Data Submission Policy

I give CZI permission to display, distribute, and create derivative works (e.g. visualizations) of this data for purposes of offering CELLxGENE Discover, and I have the authority to give this permission. It is my responsibility to ensure that this data is not identifiable. In particular, I commit that I will remove any direct personal identifiers in the metadata portions of the data, and that CZI may further contact me if it believes more work is needed to de-identify it.

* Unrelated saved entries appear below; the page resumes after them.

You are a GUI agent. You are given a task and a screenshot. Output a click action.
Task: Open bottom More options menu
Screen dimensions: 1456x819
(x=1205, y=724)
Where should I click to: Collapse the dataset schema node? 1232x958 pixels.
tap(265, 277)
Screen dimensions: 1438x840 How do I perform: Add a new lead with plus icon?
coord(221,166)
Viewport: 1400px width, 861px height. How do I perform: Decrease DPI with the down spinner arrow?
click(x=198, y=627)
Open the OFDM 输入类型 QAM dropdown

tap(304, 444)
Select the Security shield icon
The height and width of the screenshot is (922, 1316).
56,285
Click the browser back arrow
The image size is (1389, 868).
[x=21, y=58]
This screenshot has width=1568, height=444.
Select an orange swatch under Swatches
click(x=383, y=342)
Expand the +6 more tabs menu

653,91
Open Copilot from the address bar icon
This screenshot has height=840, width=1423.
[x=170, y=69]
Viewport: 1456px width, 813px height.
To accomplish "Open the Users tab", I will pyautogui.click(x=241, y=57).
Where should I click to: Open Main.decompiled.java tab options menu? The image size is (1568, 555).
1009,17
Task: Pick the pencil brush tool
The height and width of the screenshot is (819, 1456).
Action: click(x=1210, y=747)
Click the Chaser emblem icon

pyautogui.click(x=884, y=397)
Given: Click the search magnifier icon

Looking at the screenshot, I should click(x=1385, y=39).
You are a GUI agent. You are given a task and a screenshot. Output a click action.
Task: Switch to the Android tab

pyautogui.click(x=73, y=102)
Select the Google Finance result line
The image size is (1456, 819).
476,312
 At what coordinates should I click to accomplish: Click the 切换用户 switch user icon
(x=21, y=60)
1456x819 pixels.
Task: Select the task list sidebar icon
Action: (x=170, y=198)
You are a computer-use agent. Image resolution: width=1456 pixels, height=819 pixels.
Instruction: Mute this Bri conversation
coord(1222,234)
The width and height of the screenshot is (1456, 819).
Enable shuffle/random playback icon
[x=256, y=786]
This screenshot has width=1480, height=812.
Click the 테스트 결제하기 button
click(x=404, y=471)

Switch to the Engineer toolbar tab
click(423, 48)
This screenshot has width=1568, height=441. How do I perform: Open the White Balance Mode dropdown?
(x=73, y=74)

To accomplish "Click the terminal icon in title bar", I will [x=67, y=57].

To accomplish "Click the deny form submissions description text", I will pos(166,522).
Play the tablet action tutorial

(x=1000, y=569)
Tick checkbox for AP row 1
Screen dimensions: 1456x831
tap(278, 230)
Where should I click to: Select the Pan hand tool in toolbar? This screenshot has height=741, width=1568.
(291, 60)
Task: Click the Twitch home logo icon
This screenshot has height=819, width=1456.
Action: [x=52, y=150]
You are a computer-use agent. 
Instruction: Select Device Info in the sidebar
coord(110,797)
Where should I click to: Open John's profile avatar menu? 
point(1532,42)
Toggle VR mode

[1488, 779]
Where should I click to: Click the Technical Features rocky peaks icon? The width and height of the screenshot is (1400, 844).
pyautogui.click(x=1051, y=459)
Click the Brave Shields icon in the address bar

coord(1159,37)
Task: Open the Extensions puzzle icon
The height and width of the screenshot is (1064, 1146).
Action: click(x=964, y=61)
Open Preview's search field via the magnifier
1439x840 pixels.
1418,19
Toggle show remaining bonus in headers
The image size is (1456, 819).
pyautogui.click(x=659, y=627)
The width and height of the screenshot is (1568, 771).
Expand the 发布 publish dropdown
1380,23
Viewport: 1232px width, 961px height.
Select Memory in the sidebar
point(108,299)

If I choose to publish this data publicly on CELLxGENE Discover, I understand that (1) anyone will be able to access it subject to a CC-BY 4.0 license, meaning they can download, share, and use the data without restriction beyond providing attribution to the original data contributor(s) and (2) the Collection details (including Collection name, description, my name, and the contact information for the datasets in this Collection) will be made public on CELLxGENE Discover as well. I understand that I have the ability to delete the data that I have published from CELLxGENE Discover if I later choose to. This however will not undo any prior downloads or shares of such data.